The classic series consists of 2D side-scrollers, while the Metroid Prime series uses a first-person perspective, and first-person shooter mechanics. The 2010 title Other M made use of a third person shooter format but this was not carried over into subsequent releases.

The original Metroid was influenced by two other major Nintendo franchises: Mario, from which it borrowed extensive areas of platform jumping, and The Legend of Zelda, from which it borrowed non-linear exploration. Metroid differed in its atmosphere of solitude and foreboding. Metroid was also one of the first video games to feature an exploration to the left as well as the right, and backtracking to already explored areas to search for secret items and paths. Since the late 1990s, the term "Metroidvania" has been applied to this format.

Audio
The Metroid series has been noted and praised for its unique style of video game music. Hirokazu "Hip" Tanaka, composer of the original Metroid, has said he wanted to make a score that made players feel like they were encountering a "living creature" and had no distinction between music and sound effects. The only time the main Metroid theme was heard was after Mother Brain is defeated; this is intended to give the player a catharsis. At all other times, no melodies are present in the game. The composer of Super Metroid, Kenji Yamamoto, came up with some of the games' themes by humming them to himself while riding his motorcycle to work. He was asked to compose the music for Metroid Prime to reinforce the series continuity. Metroid Prime'''s Dolby Pro Logic II surround sound was mixed by a member of Dolby.

Developers from Retro Studios noted how the 6 MB memory budget for all sound effects of a level in Metroid Prime was crucial in producing a quality soundtrack, as each sound had to be of high quality to be included. Yamamoto used heavy drums, piano, voiced chants, clangs of pipes, and electric guitar. Metroid Prime 3: Corruption took advantage of the increased RAM in the Wii, allowing for higher-quality audio samples. Kenji Yamamoto, who composed the music for Super Metroid and the Prime trilogy, copied the musical design of the original Metroid in Metroid Prime 3, by keeping the music and themes dark and scary until the very end, when uplifting music is played during the credits.

Plot
Setting
The Metroid franchise takes place in a science fiction setting where humanity is shown to be a part of a spacefaring sovereignty known as the Galactic Federation. Other races are both a part of the Federation as well as close allies, the most prolific being the Chozo, an avian species possessing advanced technology and skills in bioengineering. The mutual nemesis of the Federation and the Chozo are the Space Pirates, a villainous interstellar cabal comprising multiple alien races of disreputable nature that all refuse to abide to the Galactic Federation's rule. They are led by the dragon-like warlord Ridley, and plot to develop weapons of mass destruction from hazardous life forms and materials to destroy the Federation and secure galactic dominance.

• **DATA EXCERPTS**
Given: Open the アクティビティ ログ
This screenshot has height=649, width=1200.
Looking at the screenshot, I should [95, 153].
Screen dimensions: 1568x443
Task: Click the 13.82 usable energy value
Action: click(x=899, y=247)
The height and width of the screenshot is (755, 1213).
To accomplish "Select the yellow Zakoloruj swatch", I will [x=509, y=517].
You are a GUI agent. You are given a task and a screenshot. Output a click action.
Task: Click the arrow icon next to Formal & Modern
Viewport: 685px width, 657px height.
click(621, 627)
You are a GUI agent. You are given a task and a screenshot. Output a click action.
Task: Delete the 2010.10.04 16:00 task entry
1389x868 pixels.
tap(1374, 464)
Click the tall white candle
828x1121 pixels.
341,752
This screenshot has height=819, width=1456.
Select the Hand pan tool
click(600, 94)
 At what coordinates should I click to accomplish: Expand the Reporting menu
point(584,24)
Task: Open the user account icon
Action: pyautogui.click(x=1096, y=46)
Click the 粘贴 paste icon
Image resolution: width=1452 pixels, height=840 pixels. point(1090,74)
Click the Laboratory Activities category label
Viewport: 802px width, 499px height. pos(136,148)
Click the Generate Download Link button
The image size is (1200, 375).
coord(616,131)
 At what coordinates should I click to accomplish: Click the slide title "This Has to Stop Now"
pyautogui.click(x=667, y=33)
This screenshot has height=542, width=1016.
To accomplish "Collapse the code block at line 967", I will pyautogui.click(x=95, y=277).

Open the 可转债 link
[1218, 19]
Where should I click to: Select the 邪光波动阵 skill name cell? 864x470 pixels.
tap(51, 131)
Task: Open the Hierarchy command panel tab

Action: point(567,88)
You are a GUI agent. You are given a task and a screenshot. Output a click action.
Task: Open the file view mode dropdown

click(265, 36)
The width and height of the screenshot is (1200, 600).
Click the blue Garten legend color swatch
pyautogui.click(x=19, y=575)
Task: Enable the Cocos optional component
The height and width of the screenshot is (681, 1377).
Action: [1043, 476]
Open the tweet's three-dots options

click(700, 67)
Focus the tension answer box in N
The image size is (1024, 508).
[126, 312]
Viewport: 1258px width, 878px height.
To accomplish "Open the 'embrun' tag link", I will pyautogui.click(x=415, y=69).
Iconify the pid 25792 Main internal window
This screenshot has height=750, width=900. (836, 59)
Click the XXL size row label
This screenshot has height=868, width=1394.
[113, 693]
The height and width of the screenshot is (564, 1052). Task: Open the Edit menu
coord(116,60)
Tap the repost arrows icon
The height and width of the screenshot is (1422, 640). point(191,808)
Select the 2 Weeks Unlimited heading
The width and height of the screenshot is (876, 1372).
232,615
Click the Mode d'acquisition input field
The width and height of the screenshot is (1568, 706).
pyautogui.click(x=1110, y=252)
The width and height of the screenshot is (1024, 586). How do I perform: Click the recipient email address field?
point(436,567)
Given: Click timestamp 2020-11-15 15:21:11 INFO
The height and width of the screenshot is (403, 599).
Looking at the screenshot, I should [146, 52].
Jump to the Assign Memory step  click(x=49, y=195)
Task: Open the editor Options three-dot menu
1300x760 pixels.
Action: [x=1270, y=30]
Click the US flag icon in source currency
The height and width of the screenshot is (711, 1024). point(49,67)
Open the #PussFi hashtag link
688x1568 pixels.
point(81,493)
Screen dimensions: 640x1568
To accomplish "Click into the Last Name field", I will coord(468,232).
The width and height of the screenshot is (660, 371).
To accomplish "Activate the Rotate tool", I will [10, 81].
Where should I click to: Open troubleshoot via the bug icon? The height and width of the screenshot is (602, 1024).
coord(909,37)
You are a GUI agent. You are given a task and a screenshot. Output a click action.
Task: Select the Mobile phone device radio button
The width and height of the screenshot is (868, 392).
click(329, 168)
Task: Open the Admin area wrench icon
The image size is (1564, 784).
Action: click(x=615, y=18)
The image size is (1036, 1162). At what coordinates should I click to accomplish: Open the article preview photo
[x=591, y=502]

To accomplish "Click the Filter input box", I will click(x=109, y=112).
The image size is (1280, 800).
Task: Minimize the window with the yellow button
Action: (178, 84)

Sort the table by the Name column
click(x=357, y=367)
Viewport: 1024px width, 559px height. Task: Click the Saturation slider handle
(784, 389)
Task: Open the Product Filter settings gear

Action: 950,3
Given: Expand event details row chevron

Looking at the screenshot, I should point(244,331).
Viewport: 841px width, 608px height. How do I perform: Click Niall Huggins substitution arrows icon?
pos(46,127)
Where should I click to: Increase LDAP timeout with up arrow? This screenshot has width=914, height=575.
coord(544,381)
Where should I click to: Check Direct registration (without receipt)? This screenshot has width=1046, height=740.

• **REQUIREMENT**
Rewrite the paragraph of the Metroid text that begins "The original Metroid was influenced" as a short bulleted list that keeps its main facts.

• **EXERCISE SOLUTION**
- The original Metroid drew on two major Nintendo franchises: Mario for extensive platform jumping and The Legend of Zelda for non-linear exploration.
- It stood apart through its atmosphere of solitude and foreboding.
- It was one of the first video games to let players explore to the left as well as the right.
- It had players backtrack through already explored areas to search for secret items and paths.
- Since the late 1990s, this format has been called "Metroidvania."